Stored data entries:
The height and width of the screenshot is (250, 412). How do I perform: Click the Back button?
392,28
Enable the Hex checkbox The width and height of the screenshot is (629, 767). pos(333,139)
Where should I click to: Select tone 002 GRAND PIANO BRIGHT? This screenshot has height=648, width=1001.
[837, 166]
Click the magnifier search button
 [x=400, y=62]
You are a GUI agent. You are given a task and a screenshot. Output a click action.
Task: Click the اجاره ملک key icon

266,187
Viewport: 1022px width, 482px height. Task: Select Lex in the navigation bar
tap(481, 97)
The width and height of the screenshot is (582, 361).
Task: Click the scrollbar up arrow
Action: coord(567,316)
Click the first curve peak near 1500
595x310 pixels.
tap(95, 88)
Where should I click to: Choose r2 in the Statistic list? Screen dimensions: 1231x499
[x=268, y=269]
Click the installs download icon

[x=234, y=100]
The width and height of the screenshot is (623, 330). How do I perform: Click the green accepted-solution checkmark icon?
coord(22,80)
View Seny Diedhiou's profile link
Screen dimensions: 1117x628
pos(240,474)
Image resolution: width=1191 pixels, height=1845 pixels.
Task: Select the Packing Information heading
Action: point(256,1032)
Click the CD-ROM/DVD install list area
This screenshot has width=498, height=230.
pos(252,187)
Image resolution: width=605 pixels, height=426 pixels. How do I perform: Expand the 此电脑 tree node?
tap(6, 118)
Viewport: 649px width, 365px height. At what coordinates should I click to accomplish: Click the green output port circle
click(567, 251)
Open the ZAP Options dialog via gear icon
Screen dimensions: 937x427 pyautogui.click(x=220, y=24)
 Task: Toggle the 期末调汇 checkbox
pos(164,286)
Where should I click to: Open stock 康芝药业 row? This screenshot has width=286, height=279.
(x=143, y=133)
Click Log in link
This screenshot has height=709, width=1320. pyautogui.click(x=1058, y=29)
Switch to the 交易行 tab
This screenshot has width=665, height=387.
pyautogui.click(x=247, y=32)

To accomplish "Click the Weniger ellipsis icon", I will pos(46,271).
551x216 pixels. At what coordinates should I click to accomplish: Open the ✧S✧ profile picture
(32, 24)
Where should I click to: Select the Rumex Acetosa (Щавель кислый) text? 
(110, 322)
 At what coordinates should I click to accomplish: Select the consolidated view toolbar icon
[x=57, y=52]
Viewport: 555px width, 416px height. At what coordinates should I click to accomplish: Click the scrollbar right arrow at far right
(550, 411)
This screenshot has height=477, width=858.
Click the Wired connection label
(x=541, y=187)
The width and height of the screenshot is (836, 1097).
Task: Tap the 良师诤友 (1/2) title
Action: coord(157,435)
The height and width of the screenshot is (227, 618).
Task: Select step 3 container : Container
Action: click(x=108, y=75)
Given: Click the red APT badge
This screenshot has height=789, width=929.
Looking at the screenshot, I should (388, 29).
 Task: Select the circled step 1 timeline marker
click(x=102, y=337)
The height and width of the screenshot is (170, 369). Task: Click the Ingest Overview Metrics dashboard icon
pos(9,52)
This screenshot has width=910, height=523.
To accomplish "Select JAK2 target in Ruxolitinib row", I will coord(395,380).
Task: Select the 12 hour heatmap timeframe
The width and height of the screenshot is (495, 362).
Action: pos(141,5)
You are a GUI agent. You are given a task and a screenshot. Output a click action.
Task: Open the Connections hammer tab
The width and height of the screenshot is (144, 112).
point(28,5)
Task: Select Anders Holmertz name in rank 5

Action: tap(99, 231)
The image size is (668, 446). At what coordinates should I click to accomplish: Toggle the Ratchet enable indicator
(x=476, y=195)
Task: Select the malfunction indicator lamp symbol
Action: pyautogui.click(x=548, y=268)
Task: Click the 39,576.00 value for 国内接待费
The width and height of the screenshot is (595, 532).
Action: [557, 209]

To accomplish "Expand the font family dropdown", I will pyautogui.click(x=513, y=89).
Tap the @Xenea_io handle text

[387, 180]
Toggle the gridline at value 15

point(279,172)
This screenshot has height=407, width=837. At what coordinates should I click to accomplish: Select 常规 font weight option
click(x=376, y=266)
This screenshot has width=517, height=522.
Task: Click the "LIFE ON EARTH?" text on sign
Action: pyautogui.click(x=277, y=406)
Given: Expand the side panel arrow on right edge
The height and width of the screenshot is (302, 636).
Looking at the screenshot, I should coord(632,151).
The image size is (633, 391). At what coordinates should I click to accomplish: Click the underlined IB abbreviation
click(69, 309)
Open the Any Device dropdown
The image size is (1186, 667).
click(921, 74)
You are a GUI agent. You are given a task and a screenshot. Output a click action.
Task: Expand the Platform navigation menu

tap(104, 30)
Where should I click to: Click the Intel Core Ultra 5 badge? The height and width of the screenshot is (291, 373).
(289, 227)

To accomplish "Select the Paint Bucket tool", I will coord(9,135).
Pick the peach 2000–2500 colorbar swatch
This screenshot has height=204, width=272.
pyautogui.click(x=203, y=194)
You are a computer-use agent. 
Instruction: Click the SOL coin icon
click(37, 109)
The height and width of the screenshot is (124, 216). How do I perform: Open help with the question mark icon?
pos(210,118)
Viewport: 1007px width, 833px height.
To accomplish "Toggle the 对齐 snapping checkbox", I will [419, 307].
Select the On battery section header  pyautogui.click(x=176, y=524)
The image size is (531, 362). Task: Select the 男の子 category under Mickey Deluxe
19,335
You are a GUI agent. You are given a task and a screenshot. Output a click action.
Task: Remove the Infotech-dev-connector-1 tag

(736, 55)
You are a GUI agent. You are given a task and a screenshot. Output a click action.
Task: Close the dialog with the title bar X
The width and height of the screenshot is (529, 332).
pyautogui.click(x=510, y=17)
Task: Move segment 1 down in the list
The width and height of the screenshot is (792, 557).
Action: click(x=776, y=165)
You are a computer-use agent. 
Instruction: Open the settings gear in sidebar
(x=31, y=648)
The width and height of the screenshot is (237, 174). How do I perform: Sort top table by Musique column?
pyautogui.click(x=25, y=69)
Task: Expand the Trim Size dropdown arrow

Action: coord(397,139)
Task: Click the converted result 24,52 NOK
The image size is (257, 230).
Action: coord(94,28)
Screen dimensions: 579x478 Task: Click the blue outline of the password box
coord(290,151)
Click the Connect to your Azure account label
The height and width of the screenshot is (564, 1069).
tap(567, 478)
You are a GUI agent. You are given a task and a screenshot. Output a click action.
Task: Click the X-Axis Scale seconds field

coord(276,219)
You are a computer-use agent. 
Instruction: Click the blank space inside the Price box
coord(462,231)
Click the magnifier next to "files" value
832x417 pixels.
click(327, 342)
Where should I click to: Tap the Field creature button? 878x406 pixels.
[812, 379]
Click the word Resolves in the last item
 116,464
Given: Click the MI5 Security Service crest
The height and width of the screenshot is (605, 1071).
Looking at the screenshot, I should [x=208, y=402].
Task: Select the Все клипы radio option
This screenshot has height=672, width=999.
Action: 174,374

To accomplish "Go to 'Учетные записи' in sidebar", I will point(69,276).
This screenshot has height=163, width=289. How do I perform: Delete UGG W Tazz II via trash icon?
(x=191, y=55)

About this exercise: Exactly repeat the lines above, from the opening line through the one with "Enable the Hex", and include nothing else.

Solved exercise:
The height and width of the screenshot is (250, 412). How do I perform: Click the Back button?
392,28
Enable the Hex checkbox The width and height of the screenshot is (629, 767). pos(333,139)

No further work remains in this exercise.